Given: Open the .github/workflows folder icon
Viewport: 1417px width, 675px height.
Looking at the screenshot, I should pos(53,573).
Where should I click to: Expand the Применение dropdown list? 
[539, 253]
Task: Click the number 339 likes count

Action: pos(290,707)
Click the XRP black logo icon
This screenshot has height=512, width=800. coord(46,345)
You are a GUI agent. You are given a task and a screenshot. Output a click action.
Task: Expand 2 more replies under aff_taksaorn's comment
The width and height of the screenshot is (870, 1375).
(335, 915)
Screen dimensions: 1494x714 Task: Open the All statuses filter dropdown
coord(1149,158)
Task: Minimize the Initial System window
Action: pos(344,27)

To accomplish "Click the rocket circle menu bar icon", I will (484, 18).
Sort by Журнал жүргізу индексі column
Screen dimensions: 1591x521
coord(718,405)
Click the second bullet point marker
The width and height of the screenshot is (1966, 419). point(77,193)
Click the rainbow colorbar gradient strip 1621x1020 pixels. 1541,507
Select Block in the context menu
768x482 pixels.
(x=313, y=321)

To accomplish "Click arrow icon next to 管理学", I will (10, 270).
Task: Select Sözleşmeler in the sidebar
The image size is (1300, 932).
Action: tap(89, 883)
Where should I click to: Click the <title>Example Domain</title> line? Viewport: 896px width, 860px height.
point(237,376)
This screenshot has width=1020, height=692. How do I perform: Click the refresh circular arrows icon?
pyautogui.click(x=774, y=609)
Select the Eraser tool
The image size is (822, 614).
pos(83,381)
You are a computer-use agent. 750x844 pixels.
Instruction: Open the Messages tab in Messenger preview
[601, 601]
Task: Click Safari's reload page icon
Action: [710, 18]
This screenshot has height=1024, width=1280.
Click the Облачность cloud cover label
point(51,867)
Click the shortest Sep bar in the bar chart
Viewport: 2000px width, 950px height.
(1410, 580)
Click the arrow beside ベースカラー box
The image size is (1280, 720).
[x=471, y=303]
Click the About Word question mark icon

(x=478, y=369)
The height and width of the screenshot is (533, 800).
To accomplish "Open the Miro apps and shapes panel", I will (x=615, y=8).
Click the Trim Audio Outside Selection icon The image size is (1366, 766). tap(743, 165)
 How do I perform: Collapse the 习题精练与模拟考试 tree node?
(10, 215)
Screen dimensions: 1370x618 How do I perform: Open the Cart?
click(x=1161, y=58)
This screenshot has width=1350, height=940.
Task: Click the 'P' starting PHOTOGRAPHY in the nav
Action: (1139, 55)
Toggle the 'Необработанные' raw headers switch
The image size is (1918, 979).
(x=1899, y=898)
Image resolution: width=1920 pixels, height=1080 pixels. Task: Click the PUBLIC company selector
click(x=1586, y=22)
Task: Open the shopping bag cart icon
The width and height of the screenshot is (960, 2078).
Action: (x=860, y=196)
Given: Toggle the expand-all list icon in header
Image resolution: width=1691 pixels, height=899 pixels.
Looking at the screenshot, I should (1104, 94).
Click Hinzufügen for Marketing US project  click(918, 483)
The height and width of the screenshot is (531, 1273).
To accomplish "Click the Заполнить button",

──────

To do>
Word for word, set down the complete listing once more.

Response to this task>
Given: Open the .github/workflows folder icon
Viewport: 1417px width, 675px height.
Looking at the screenshot, I should pos(53,573).
Where should I click to: Expand the Применение dropdown list? 
[539, 253]
Task: Click the number 339 likes count

Action: pos(290,707)
Click the XRP black logo icon
This screenshot has height=512, width=800. coord(46,345)
You are a GUI agent. You are given a task and a screenshot. Output a click action.
Task: Expand 2 more replies under aff_taksaorn's comment
The width and height of the screenshot is (870, 1375).
(335, 915)
Screen dimensions: 1494x714 Task: Open the All statuses filter dropdown
coord(1149,158)
Task: Minimize the Initial System window
Action: pos(344,27)

To accomplish "Click the rocket circle menu bar icon", I will (484, 18).
Sort by Журнал жүргізу индексі column
Screen dimensions: 1591x521
coord(718,405)
Click the second bullet point marker
The width and height of the screenshot is (1966, 419). point(77,193)
Click the rainbow colorbar gradient strip 1621x1020 pixels. 1541,507
Select Block in the context menu
768x482 pixels.
(x=313, y=321)

To accomplish "Click arrow icon next to 管理学", I will (10, 270).
Task: Select Sözleşmeler in the sidebar
The image size is (1300, 932).
Action: tap(89, 883)
Where should I click to: Click the <title>Example Domain</title> line? Viewport: 896px width, 860px height.
point(237,376)
This screenshot has width=1020, height=692. How do I perform: Click the refresh circular arrows icon?
pyautogui.click(x=774, y=609)
Select the Eraser tool
The image size is (822, 614).
pos(83,381)
You are a computer-use agent. 750x844 pixels.
Instruction: Open the Messages tab in Messenger preview
[601, 601]
Task: Click Safari's reload page icon
Action: [710, 18]
This screenshot has height=1024, width=1280.
Click the Облачность cloud cover label
point(51,867)
Click the shortest Sep bar in the bar chart
Viewport: 2000px width, 950px height.
(1410, 580)
Click the arrow beside ベースカラー box
The image size is (1280, 720).
[x=471, y=303]
Click the About Word question mark icon

(x=478, y=369)
The height and width of the screenshot is (533, 800).
To accomplish "Open the Miro apps and shapes panel", I will (x=615, y=8).
Click the Trim Audio Outside Selection icon The image size is (1366, 766). tap(743, 165)
 How do I perform: Collapse the 习题精练与模拟考试 tree node?
(10, 215)
Screen dimensions: 1370x618 How do I perform: Open the Cart?
click(x=1161, y=58)
This screenshot has width=1350, height=940.
Task: Click the 'P' starting PHOTOGRAPHY in the nav
Action: (1139, 55)
Toggle the 'Необработанные' raw headers switch
The image size is (1918, 979).
(x=1899, y=898)
Image resolution: width=1920 pixels, height=1080 pixels. Task: Click the PUBLIC company selector
click(x=1586, y=22)
Task: Open the shopping bag cart icon
The width and height of the screenshot is (960, 2078).
Action: (x=860, y=196)
Given: Toggle the expand-all list icon in header
Image resolution: width=1691 pixels, height=899 pixels.
Looking at the screenshot, I should (1104, 94).
Click Hinzufügen for Marketing US project  click(918, 483)
The height and width of the screenshot is (531, 1273).
To accomplish "Click the Заполнить button",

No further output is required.